**** Exercise input

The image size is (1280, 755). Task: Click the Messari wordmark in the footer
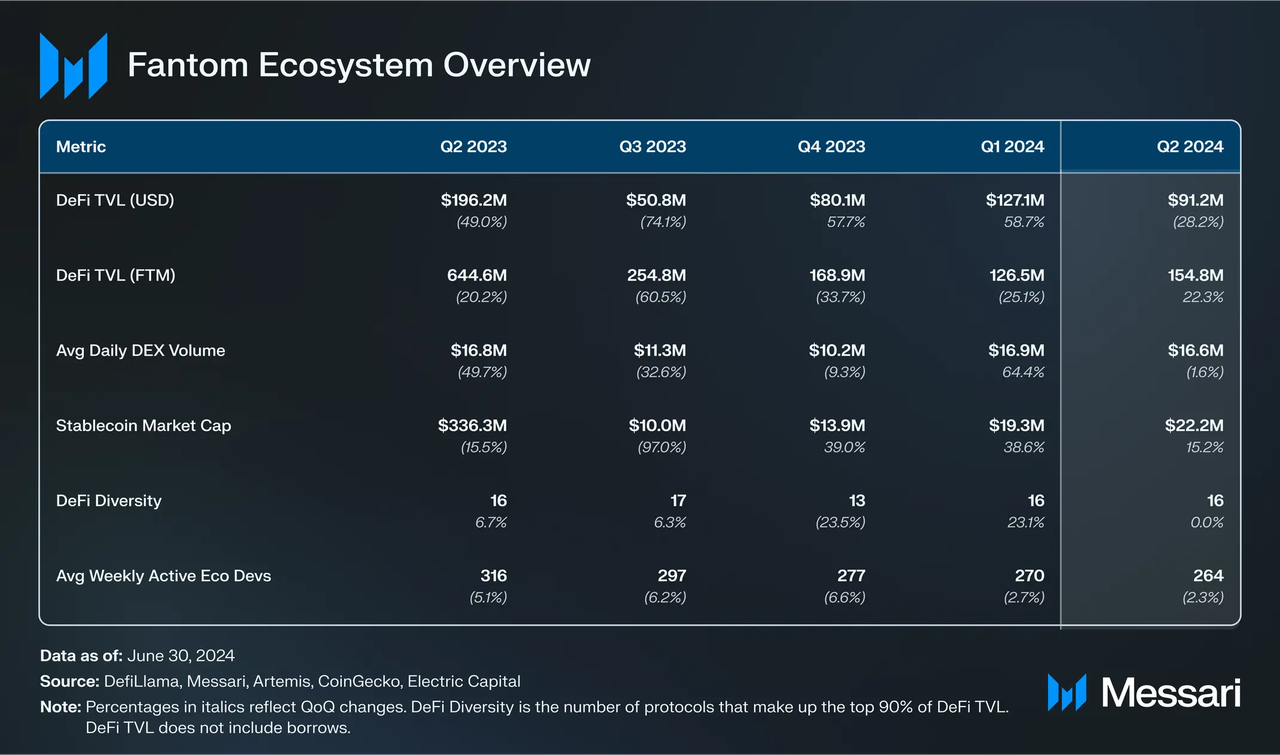point(1170,692)
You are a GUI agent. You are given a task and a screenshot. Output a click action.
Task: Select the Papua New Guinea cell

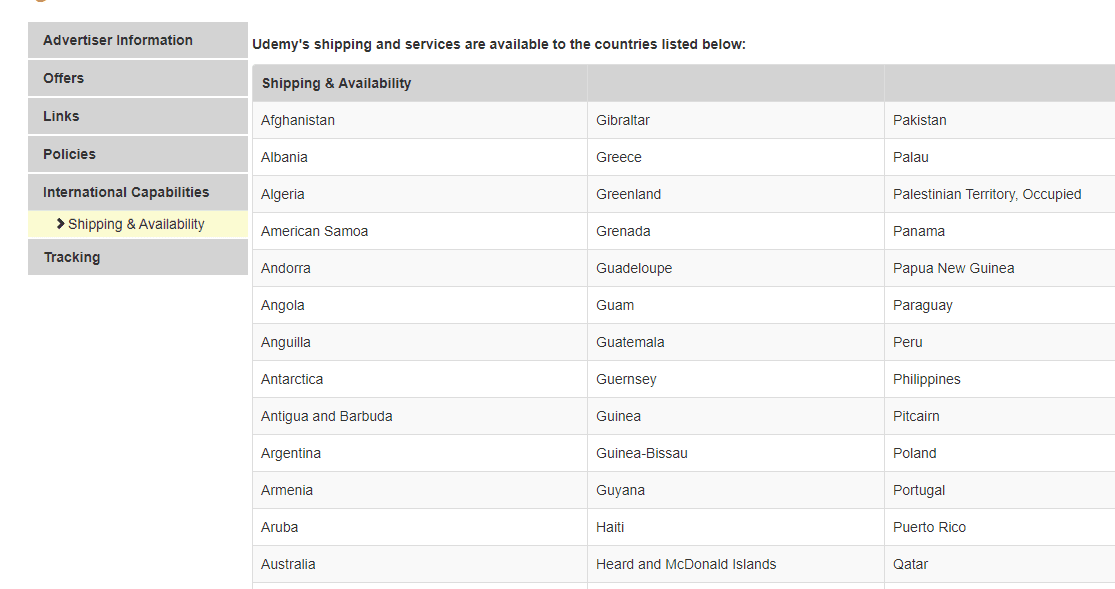pyautogui.click(x=1000, y=268)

********

■ What is being asked
Rewrite the part of the items that opens with the line containing "You are a GUI" and runs to the end of the items, swapping "screenshot" for "screen capture" and leaving everything else as it is. Omit the pictures from your answer.

■ Task result
You are a GUI agent. You are given a task and a screen capture. Output a click action.
Task: Select the Papua New Guinea cell

pyautogui.click(x=1000, y=268)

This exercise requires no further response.